A block of data

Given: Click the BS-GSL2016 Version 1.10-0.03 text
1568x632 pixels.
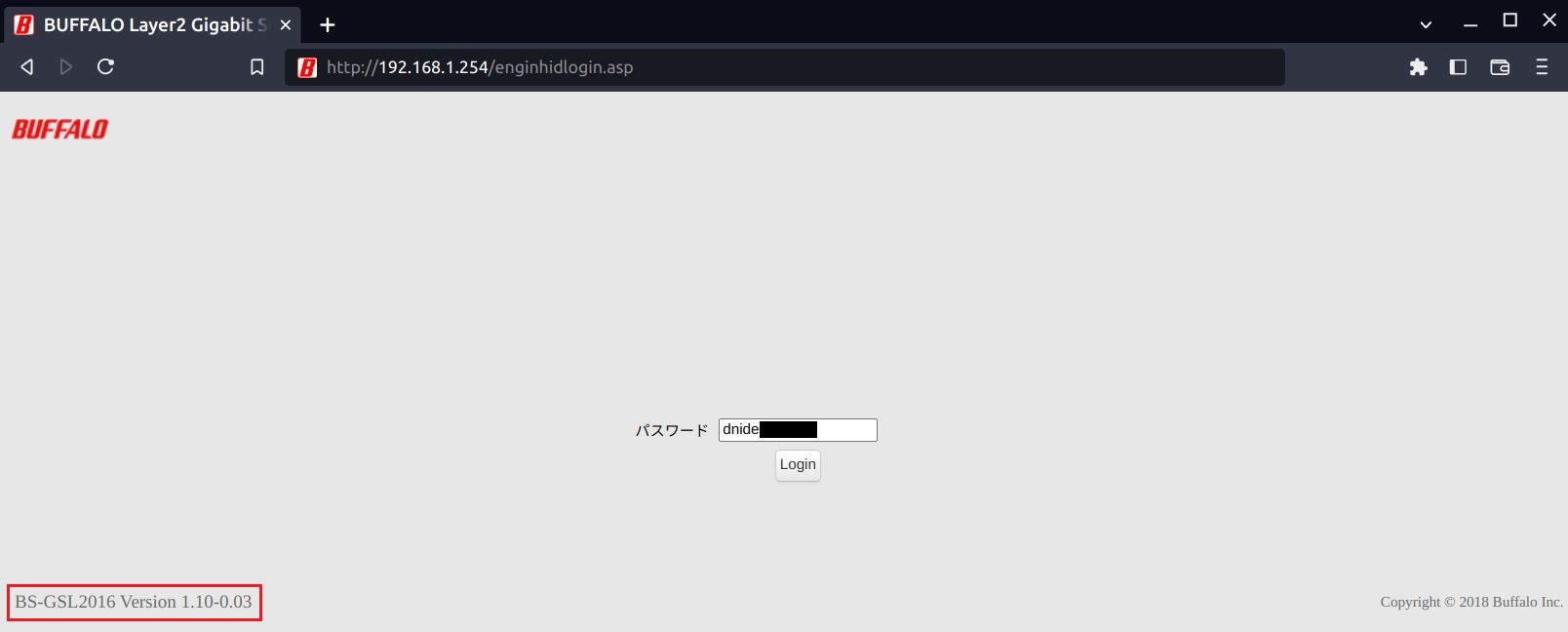Looking at the screenshot, I should point(134,603).
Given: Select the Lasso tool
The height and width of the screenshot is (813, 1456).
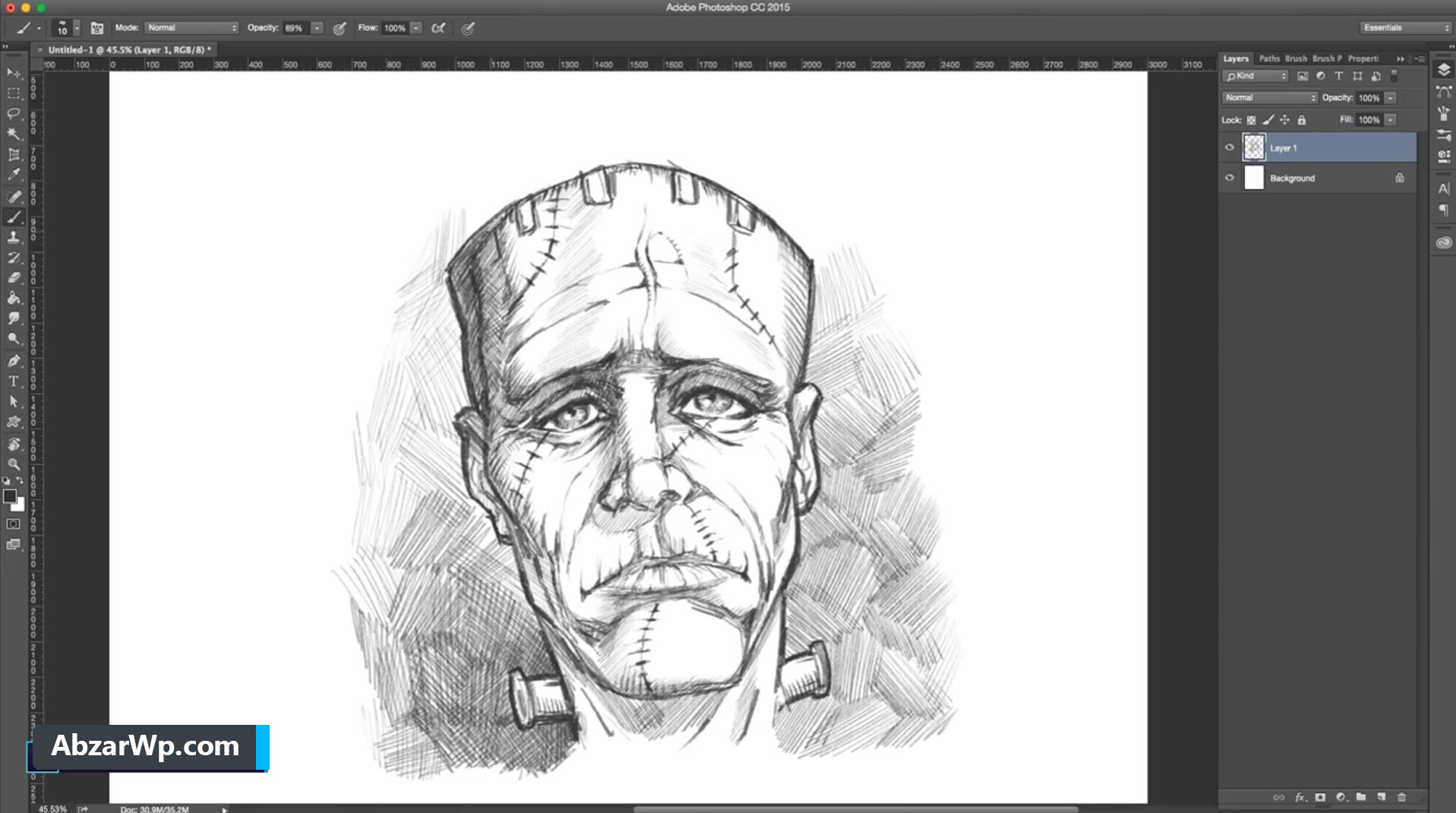Looking at the screenshot, I should [14, 113].
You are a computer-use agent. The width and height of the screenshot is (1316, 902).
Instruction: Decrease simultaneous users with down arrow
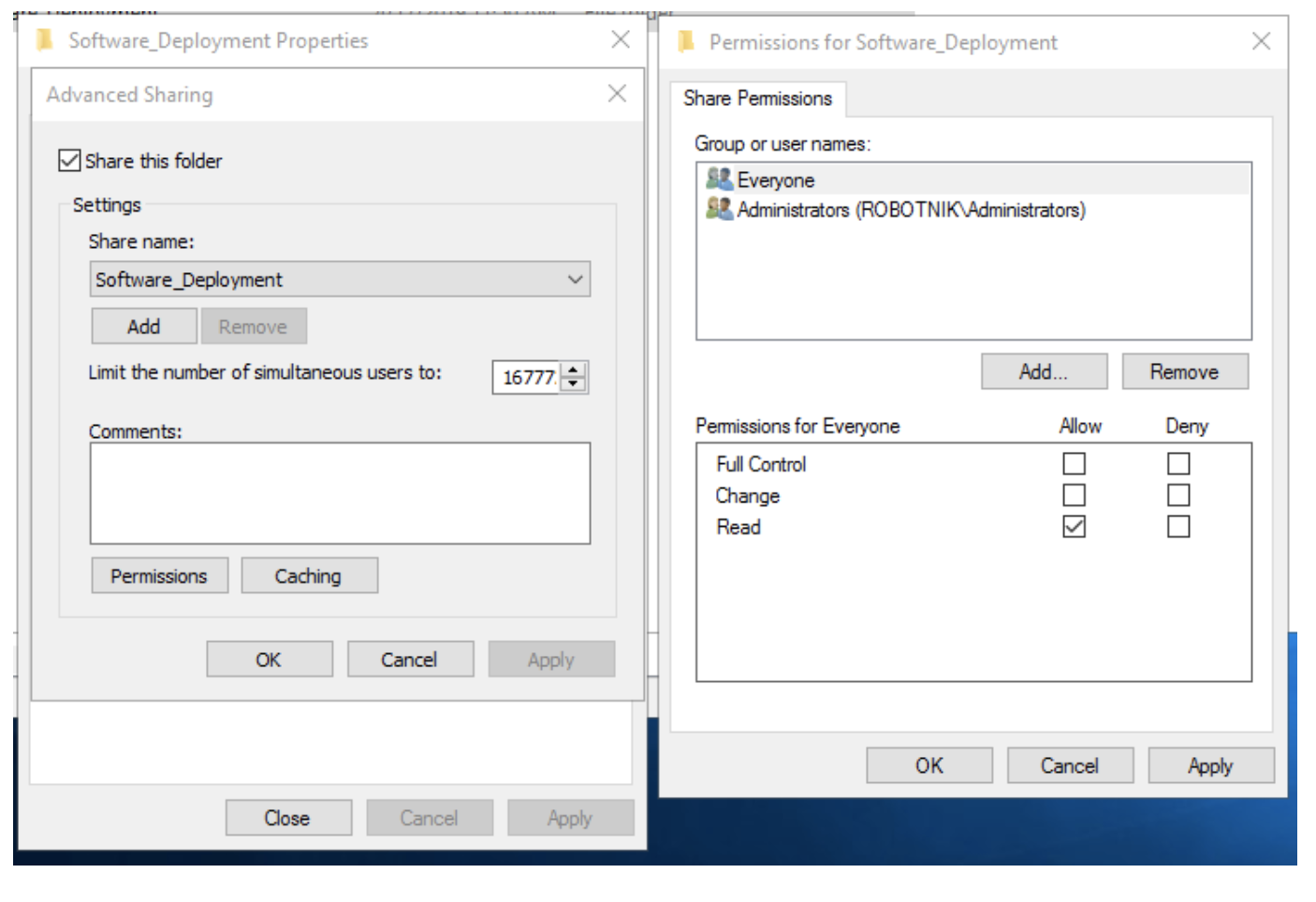pos(575,383)
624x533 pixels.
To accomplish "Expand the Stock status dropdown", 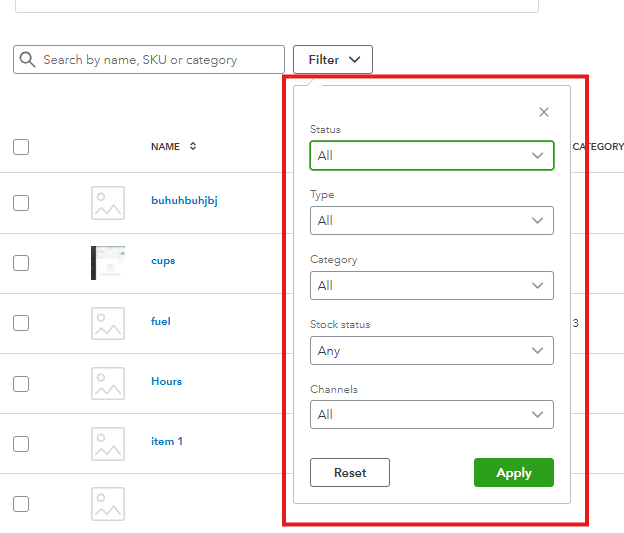I will pyautogui.click(x=431, y=351).
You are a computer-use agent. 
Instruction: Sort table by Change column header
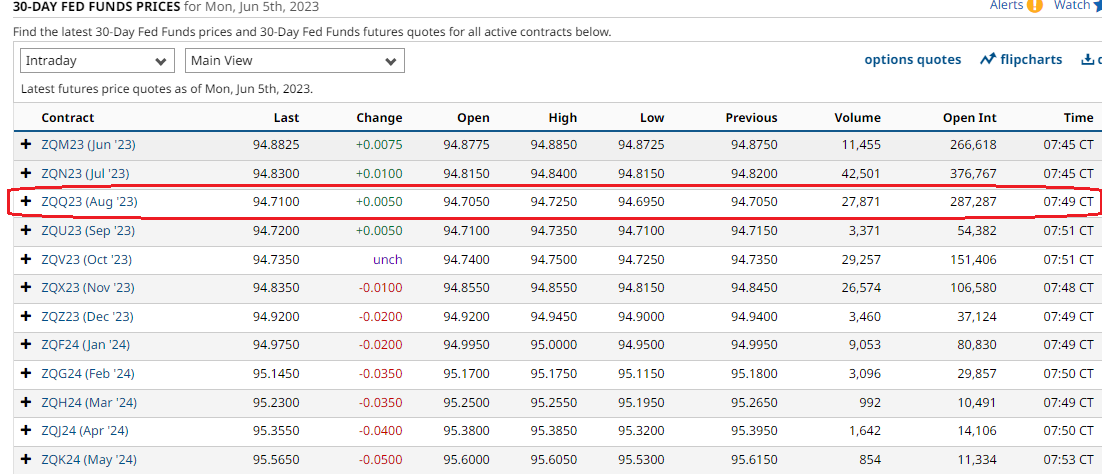[379, 118]
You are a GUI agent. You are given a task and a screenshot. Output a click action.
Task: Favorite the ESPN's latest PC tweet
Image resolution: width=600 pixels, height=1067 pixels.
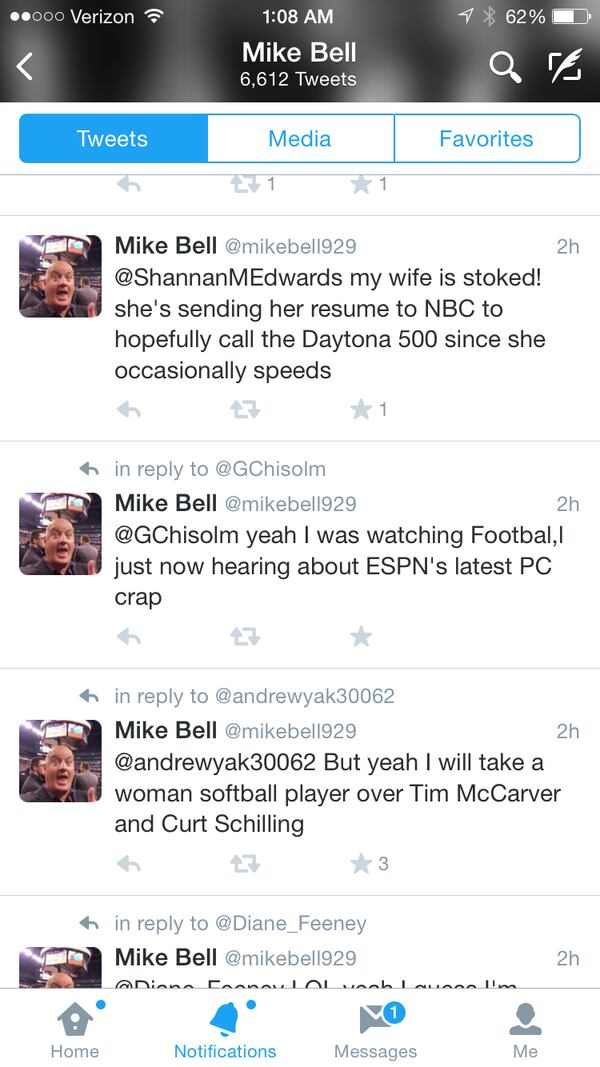[x=361, y=636]
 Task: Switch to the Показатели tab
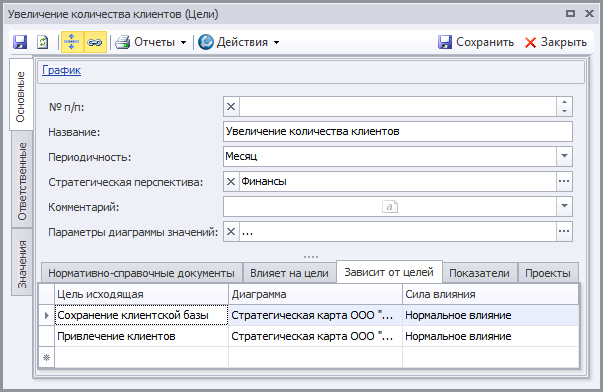(479, 273)
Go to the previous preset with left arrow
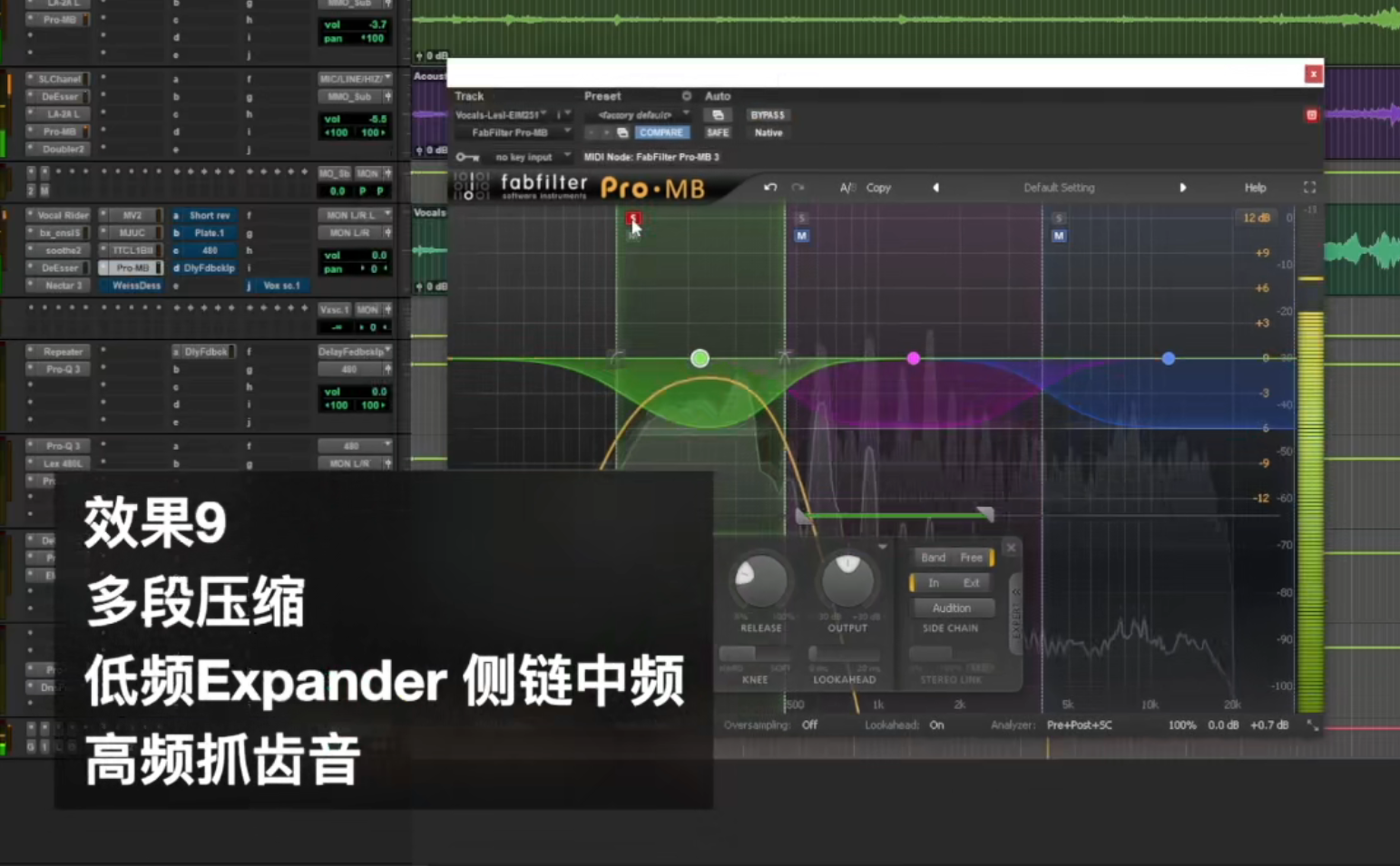The height and width of the screenshot is (866, 1400). tap(935, 188)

# WHAT IS BEING ASKED:
Put the stretch from the start of the records through the line containing "Looking at the screenshot, I should [14, 113]." into a numbered list, skipping any blank lines and leaving the pictures out.

# OUTPUT:
1. Given: Click the BS-GSL2016 Version 1.10-0.03 text
2. 1568x632 pixels.
3. Looking at the screenshot, I should point(134,603).
4. Given: Select the Lasso tool
5. The height and width of the screenshot is (813, 1456).
6. Looking at the screenshot, I should [14, 113].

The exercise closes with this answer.